36 days of type 2020

Typographie exercices de style !


36 Days of Type est un projet qui invite designers, illustrateurs et graphistes à exprimer leur interprétation particulière des lettres et des chiffres du latin, entre classicisme, créations abstraites, farfelues, originales, texturées, chacun propose sa palette très personnelle. Comme l'alphabet est conséquent, je vous ai fais une petite sélection de mes préférées pour le cru 2019.

L'exercice était fascinant, obligation de se renouveler chaque jour, idées lumineuses, arrachages de cheveux, accepter le très bon comme le banal, prendre du recul, changer son regard pour ré-inventer... le tout en plein confinement ! J'ai donc pris l'alphabet très, très au sérieux (à la lettre). Il faut dire que j'avais du temps à y consacrer. D'autres collègues et créatifs ce sont attelés à la tâche, je vous invite à jeter un petit coup d'oeil sur le site, ou sur les réseaux à taper #36daysoftype et préparez vos mirettes.

www.36daysoftype.com

2 Paréidolie et digression littéraire


Je ne sais pas si vous avez déjà répondu au test de Rorschach (une série de planches graphiques présentant des taches symétriques a priori non figuratives qui sont proposées à la libre interprétation de la personne évaluée). Et bien ce travail graphique sur les lettres de l'alphabet me donne cette impression étrange de voir des formes, des personnages ou des symboles dans la typographie. Ce 2 m'évoque un animal, froufrou-texture, un cygne peut-être, très élégant, au cou fin mais avec une énorme tête. Une impression d'élégance un peu duveteuse.

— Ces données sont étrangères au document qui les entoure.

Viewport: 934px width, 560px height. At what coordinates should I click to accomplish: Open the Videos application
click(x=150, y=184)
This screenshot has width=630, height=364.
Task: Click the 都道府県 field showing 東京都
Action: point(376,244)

J'en profite pour étaler un peu ma science (pêchée sur Wikipédia) pour vous parler de paréidolie. Il s'agit d'un phénomène psychologique (et propre à chacun) : nous voyons et interprétons dans des formes indéfinies des formes reconnaissables (nuages, flaques, rocher). Et je vous glisse ici, au passage puisque nous y sommes, une citation de la fée Carabine de Daniel Pennac (l'Afrique dans une flaque de verglas !) découverte en enfance à l'école :

« C'était l'hiver sur Belleville et il y avait cinq personnages. Six, en comptant la plaque de verglas. Sept, même, avec le chien qui avait accompagné le Petit à la boulangerie. Un chien épileptique, sa langue pendait sur le côté. La plaque de verglas ressemblait à une carte d'Afrique et recouvrait toute la surface du carrefour que la vieille dame avait entrepris de traverser. Oui, sur la plaque de verglas, il y avait une femme, très vieille, debout, chancelante. Elle glissait une charentaise devant l'autre avec une millimétrique prudence. Elle portait un cabas d'où dépassait un poireau de récupération, un vieux châle sur ses épaules et un appareil acoustique dans la saignée de son oreille. A force de progression reptante , ses charentaises l'avaient menée, disons, jusqu'au milieu du Sahara, sur la plaque à forme d'Afrique. Il lui fallait encore se farcir tout le sud, les pays de l'apartheid et tout ça. A moins qu'elle ne coupât par l'Érythrée ou la Somalie, mais la mer Rouge était affreusement gelée dans le caniveau. Ces supputations gambadaient sous la brosse du blondinet à loden vert qui observait la vieille depuis son trottoir. »

45 Chiffres aiguisés


Travail plus géométrique et minimaliste sur les chiffres 4 et 5, entre semi-équerre et serpe de druide celte. 36 days of type, c'était aussi l'occasion de tester de nombreuses palettes de couleurs souvent peu utilisées, comme ici, des teintes pastels, sombres et naturelles. Un vert qui n'est pas facile à définir comme un vert de gris mélangé à un vert céladon foncé, et à côté un joli marron taupe, lui aussi très peu usité en design sauf peut-être en décoration d'intérieur.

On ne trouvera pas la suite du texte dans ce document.